Postacute care’s future rests with legislators

When our state is paying for Nevadans to live in other states to receive adequate care, when care for our seniors is in competition with education for our youth and when our elected officials are debating how to resolve these competing demands, citizens cannot afford to sit back and hope for the best.

Demands continue to grow for postacute health care (which includes skilled nursing and related care facilities) in our state. We must keep pace.

Until the end of May, the Nevada Health Care Association’s most important work takes place in Carson City at the Legislature. We are tracking more than 160 legislative items during this fast-and-furious 120-day session.

The key issues concerning health care for the state’s postacute facilities are appropriate Medicaid funding, improving health care quality and access, staffing and regulations.

With the state’s financial troubles and with budget committees wrangling over revenue plans, it’s impossible to predict where the final budget will land. However, I am optimistic that this Legislature won’t kick the can down the road to avoid deciding how funding will be collected.

One problem is that the plans under evaluation won’t be enough for much needed improvements in education and health care.

I am a taxpayer and I’ve come to realize that although painful, a tax increase is necessary to modernize our health care delivery system and improve education. This tax increase must not be so high that it inhibits the state’s ability to attract new industry but must provide the required infrastructure our state needs for health care and education.

Now that we have entered the legislative session’s second half, ideas start to come together as bills and pass from the Senate to the Assembly. I suspect that financial questions will be answered as the Economic Forum reports are released and reviewed.

But the changes and opportunities presented don’t all begin and end with the Legislature. The Department of Health Care Finance and Policy has been awarded a Nevada State Innovation Model grant from the Centers for Medicare and Medicaid Services to bolster health care.
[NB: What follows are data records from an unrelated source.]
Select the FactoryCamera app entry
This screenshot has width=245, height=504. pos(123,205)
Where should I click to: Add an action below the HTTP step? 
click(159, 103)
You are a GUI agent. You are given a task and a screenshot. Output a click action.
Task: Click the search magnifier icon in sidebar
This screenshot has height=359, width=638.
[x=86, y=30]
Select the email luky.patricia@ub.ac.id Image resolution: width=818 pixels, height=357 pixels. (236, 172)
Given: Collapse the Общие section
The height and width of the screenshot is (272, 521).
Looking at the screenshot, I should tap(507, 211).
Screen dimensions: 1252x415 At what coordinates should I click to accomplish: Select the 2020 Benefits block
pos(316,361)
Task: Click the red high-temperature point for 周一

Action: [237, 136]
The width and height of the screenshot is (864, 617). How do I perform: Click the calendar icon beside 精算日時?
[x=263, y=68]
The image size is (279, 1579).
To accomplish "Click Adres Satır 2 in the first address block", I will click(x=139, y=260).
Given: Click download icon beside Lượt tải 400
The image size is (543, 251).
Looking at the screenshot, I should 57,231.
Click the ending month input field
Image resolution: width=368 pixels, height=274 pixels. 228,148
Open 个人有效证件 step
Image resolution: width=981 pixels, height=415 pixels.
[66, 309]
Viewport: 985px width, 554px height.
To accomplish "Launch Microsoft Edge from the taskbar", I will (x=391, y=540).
This grant aims to improve access to care, improve the health status of Nevadans, reform the health care delivery and payment system and contain health care costs. Our association is organizing all levels of postacute care providers to participate in the grant so our experience, both good and bad, inform the planning of our health care future.
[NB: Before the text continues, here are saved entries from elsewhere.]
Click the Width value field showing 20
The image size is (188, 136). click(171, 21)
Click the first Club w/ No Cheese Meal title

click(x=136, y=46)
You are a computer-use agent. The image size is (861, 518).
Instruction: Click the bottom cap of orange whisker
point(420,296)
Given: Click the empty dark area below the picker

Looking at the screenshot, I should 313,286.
Behavioral health care will also change this year. Beginning this April, skilled nursing facilities will be able to help with behavioral or mental health problems. This issue came into focus with the actions taken by Rawson-Neal Psychiatric Hospital in discharging patients to bus stations. Since then, Nevada has completed development for funding care for Nevadans with behavioral issues.

This provider class’s work is just starting. Two rural and several urban skilled nursing facilities are developing programing in anticipation of future admissions. This new Medicaid rate will let providers educate and develop staff to improve the care available to Nevadans with behavioral issues.

Nevada is paying for more than 75 residents to live in a skilled nursing facility in other states because care has been unavailable here.

The Nevada Health Care Association has been changing and growing to meet our state’s health care demands. We have grown significantly over the past year with our conversion to a divisional structure. Under this structure, we continue to represent skilled nursing facilities while also representing the Nevada Assisted Living Centers, the Nevada Speech Language Hearing Association and the Nevada Association of Licensed Practical Nurses.

We’re working shoulder to shoulder with health care professionals statewide to improve health care quality for our community’s most vulnerable citizens, and we look forward to accomplishing great things together.

We began the previous year with nearly all of the state’s skilled nursing facilities as members, with facilities representing an additional 500-plus beds coming on line in 2015. Nevada Assisted Living Center member facilities offer 1,900 beds for Nevadans and we expect that number to grow to more than 4,000 beds this year.

Much of the change necessary in Nevada’s health care system still depends on our legislators’ actions. We must communicate the will of Nevada citizens during this session and in the November elections.

I encourage you to visit the Nevada Legislature website (www.leg.state.nv.us) and get involved by monitoring this issues and communicating with your legislators.

Daniel Mathis, a licensed nursing facility administrator, is president and CEO of the Nevada Health Care Association. He has served as regional vice president for large multi-state provider of skilled nursing services.